A couple of weeks ago, we made an announcement in Office 365 that we would be implementing stricter checks of the From: address, starting Nov 9, 2017. You can find that at How Office 365 validates the From: address to prevent phishing. I won't repeat everything in that article as you can click and read for yourself.
Instead, I'm going to describe the background of that decision. For you see, we've been doing a lot of work on phishing this past year, and one of the tricks that spammers use is to send email with malformed From: addresses:
From: Sender From: Example Sender <example> From: Another Example <someone@>
And so forth.
As you may know, earlier this year we tightened up Outlook.com to prevent anyone from sending email with a malformed From: address. We are now aligning the behavior in Office 365 as well.
After deploying the behavior in Outlook.com, I was concerned that we would get complaints from senders that we were marking these messages as spam. I knew from analysis that there appeared to be "legitimate" messages sending in that fashion. We went ahead and deployed anyway, and the total number of complaints was... zero.
That caught me off-guard.
That was Consumer email, but what about Enterprise? The problem with Enterprise email is that there is a ton of legacy email servers out there that send malformatted email. I wasn't sure whether we could get away with marking these types of messages as spam.
But the reality is that we can't protect users from phishing attacks if we let these types of messages through.
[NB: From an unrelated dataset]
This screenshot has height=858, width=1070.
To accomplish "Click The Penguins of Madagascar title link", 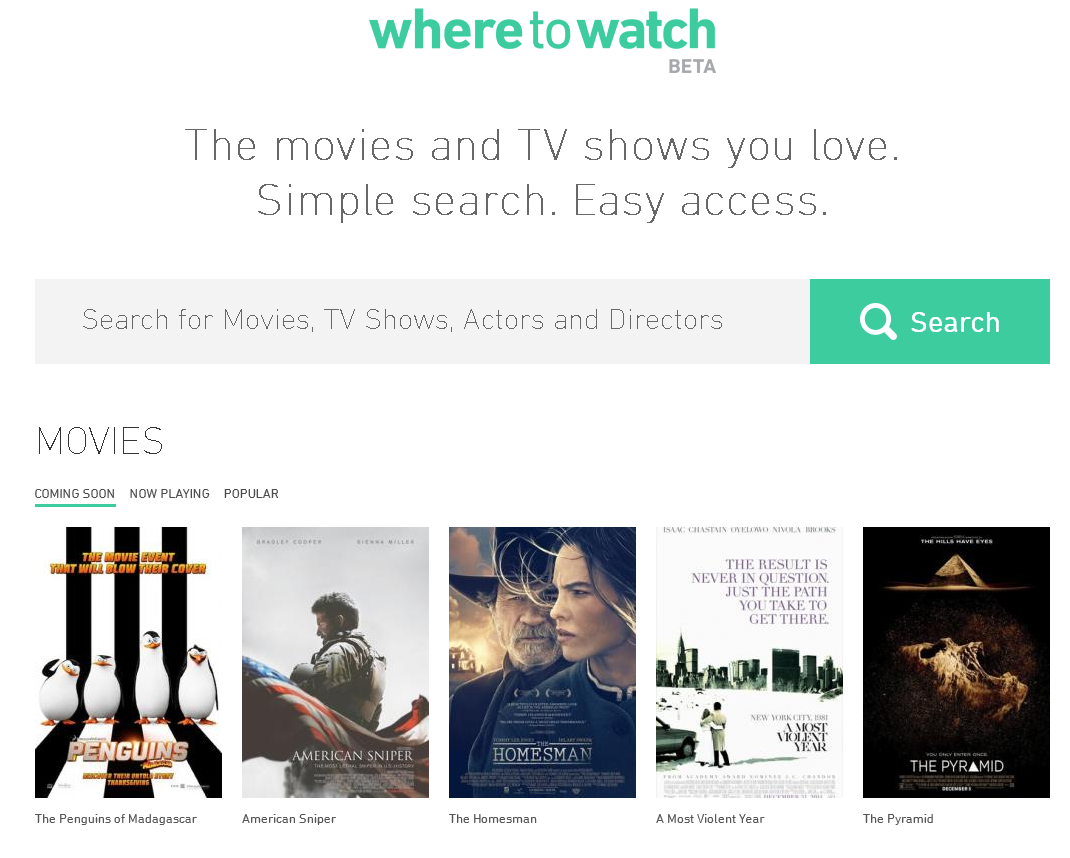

It gives spammers far too much room to maneuver if they can put random garbage into the From: header as our parsers cannot possibly detect every possible combination of usually-bad-but-not-always. And therefore we took the decision to enforce the RFCs that define how to send email with a properly formatted From: address. It's the only way to prevent phishers from living in that space.
You may recall I wrote a blog post last year about some other type of From: address enforcement here - Sending mail with invalid From: addresses to Office 365. This new behavior will take precedence over that one.
I am aware that this will probably affect some small subset of "legitimate" email, that is, email software that is misconfigured. Those types of messages will start getting marked as spam unconditionally unless an administrator creates an override for them. I've gotten the follow-up question "Can we still get these types of messages scanned for spam, and just have the From: validation enforced?"
The answer is no. Either accept the email unconditionally using an IP Allow entry or Exchange Transport Rule, or let the message go to Junk. There is no hybrid approach.
Hopefully this cuts down on unwanted email, while minimizing any "legitimate" messages that are sending non-RFC compliant messages.
Oh, one last thing.
This is called out in the linked article at the top of this blog post, but I want to say it again. One thing that some senders do is try to suppress replies to automated mailers. Thus, they send email this way:
SMTP MAIL FROM: <>
This is a clever attempt to trick a mail server into not replying to a message. Those types of messages will be marked as spam, and messages without a From: header at all may even be rejected in the future.
If you want to suppress autoreplies, either:
- Send from a domain that is set up for it, e.g., noreply.contoso.com, and set up a rule in your email filter to delete all messages going to that domain. OR
- Send from a domain that has a null MX record, e.g.,
noreply.contoso.com IN MX .
That lets mail servers know that the domain does not receive email.
Use one of those two methods. But don't send non-RFC compliant email. We are getting pickier and pickier about it.